EXERCISE INSTRUCTIONS:
Every word of the listing must be returned. Retype it exactly.

[GIVEN ENTRIES Boundary: Start]

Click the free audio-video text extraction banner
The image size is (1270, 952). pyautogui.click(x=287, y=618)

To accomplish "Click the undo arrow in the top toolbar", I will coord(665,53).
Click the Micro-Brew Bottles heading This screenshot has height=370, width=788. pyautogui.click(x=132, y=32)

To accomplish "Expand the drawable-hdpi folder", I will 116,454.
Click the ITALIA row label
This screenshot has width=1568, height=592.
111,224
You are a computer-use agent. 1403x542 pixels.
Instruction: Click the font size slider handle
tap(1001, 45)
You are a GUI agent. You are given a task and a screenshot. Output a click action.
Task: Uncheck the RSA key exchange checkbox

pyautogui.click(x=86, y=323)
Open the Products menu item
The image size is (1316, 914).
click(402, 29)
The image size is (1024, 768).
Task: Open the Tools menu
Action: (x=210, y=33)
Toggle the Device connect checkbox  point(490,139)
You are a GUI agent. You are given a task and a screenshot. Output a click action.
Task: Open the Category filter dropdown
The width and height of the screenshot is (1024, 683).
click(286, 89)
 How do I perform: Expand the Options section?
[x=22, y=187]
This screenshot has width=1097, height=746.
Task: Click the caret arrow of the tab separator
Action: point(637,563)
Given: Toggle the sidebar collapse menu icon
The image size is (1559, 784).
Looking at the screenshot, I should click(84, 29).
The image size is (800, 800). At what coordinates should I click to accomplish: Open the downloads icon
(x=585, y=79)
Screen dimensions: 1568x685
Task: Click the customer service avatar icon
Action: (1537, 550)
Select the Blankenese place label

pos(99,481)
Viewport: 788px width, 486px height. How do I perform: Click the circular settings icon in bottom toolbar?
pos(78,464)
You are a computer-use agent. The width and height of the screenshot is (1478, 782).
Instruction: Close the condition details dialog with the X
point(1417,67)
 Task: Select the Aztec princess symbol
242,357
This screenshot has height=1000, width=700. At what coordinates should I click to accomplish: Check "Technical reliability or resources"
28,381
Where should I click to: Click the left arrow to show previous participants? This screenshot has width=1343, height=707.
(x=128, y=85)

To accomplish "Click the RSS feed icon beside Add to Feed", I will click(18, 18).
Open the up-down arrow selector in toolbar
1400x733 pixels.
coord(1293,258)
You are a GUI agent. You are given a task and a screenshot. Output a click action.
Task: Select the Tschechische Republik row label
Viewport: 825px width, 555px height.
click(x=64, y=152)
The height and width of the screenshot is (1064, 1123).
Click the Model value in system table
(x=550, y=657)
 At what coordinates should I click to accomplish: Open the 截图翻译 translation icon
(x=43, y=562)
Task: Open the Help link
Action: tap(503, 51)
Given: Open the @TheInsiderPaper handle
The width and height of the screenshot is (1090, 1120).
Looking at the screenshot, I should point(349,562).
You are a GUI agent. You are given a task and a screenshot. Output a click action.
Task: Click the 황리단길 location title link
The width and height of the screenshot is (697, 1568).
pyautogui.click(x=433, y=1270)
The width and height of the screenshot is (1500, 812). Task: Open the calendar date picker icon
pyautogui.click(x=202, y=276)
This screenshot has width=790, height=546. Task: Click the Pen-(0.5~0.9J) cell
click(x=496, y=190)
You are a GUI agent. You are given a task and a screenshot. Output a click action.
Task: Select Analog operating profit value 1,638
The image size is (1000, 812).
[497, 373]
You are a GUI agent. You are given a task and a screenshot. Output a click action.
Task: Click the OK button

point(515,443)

[GIVEN ENTRIES Boundary: End]

OUTPUT OF THE TASK:
Click the free audio-video text extraction banner
The image size is (1270, 952). pyautogui.click(x=287, y=618)

To accomplish "Click the undo arrow in the top toolbar", I will coord(665,53).
Click the Micro-Brew Bottles heading This screenshot has height=370, width=788. pyautogui.click(x=132, y=32)

To accomplish "Expand the drawable-hdpi folder", I will 116,454.
Click the ITALIA row label
This screenshot has width=1568, height=592.
111,224
You are a computer-use agent. 1403x542 pixels.
Instruction: Click the font size slider handle
tap(1001, 45)
You are a GUI agent. You are given a task and a screenshot. Output a click action.
Task: Uncheck the RSA key exchange checkbox

pyautogui.click(x=86, y=323)
Open the Products menu item
The image size is (1316, 914).
click(402, 29)
The image size is (1024, 768).
Task: Open the Tools menu
Action: (x=210, y=33)
Toggle the Device connect checkbox  point(490,139)
You are a GUI agent. You are given a task and a screenshot. Output a click action.
Task: Open the Category filter dropdown
The width and height of the screenshot is (1024, 683).
click(286, 89)
 How do I perform: Expand the Options section?
[x=22, y=187]
This screenshot has width=1097, height=746.
Task: Click the caret arrow of the tab separator
Action: point(637,563)
Given: Toggle the sidebar collapse menu icon
The image size is (1559, 784).
Looking at the screenshot, I should click(84, 29).
The image size is (800, 800). At what coordinates should I click to accomplish: Open the downloads icon
(x=585, y=79)
Screen dimensions: 1568x685
Task: Click the customer service avatar icon
Action: (1537, 550)
Select the Blankenese place label

pos(99,481)
Viewport: 788px width, 486px height. How do I perform: Click the circular settings icon in bottom toolbar?
pos(78,464)
You are a computer-use agent. The width and height of the screenshot is (1478, 782).
Instruction: Close the condition details dialog with the X
point(1417,67)
 Task: Select the Aztec princess symbol
242,357
This screenshot has height=1000, width=700. At what coordinates should I click to accomplish: Check "Technical reliability or resources"
28,381
Where should I click to: Click the left arrow to show previous participants? This screenshot has width=1343, height=707.
(x=128, y=85)

To accomplish "Click the RSS feed icon beside Add to Feed", I will click(18, 18).
Open the up-down arrow selector in toolbar
1400x733 pixels.
coord(1293,258)
You are a GUI agent. You are given a task and a screenshot. Output a click action.
Task: Select the Tschechische Republik row label
Viewport: 825px width, 555px height.
click(x=64, y=152)
The height and width of the screenshot is (1064, 1123).
Click the Model value in system table
(x=550, y=657)
 At what coordinates should I click to accomplish: Open the 截图翻译 translation icon
(x=43, y=562)
Task: Open the Help link
Action: tap(503, 51)
Given: Open the @TheInsiderPaper handle
The width and height of the screenshot is (1090, 1120).
Looking at the screenshot, I should point(349,562).
You are a GUI agent. You are given a task and a screenshot. Output a click action.
Task: Click the 황리단길 location title link
The width and height of the screenshot is (697, 1568).
pyautogui.click(x=433, y=1270)
The width and height of the screenshot is (1500, 812). Task: Open the calendar date picker icon
pyautogui.click(x=202, y=276)
This screenshot has width=790, height=546. Task: Click the Pen-(0.5~0.9J) cell
click(x=496, y=190)
You are a GUI agent. You are given a task and a screenshot. Output a click action.
Task: Select Analog operating profit value 1,638
The image size is (1000, 812).
[497, 373]
You are a GUI agent. You are given a task and a screenshot. Output a click action.
Task: Click the OK button

point(515,443)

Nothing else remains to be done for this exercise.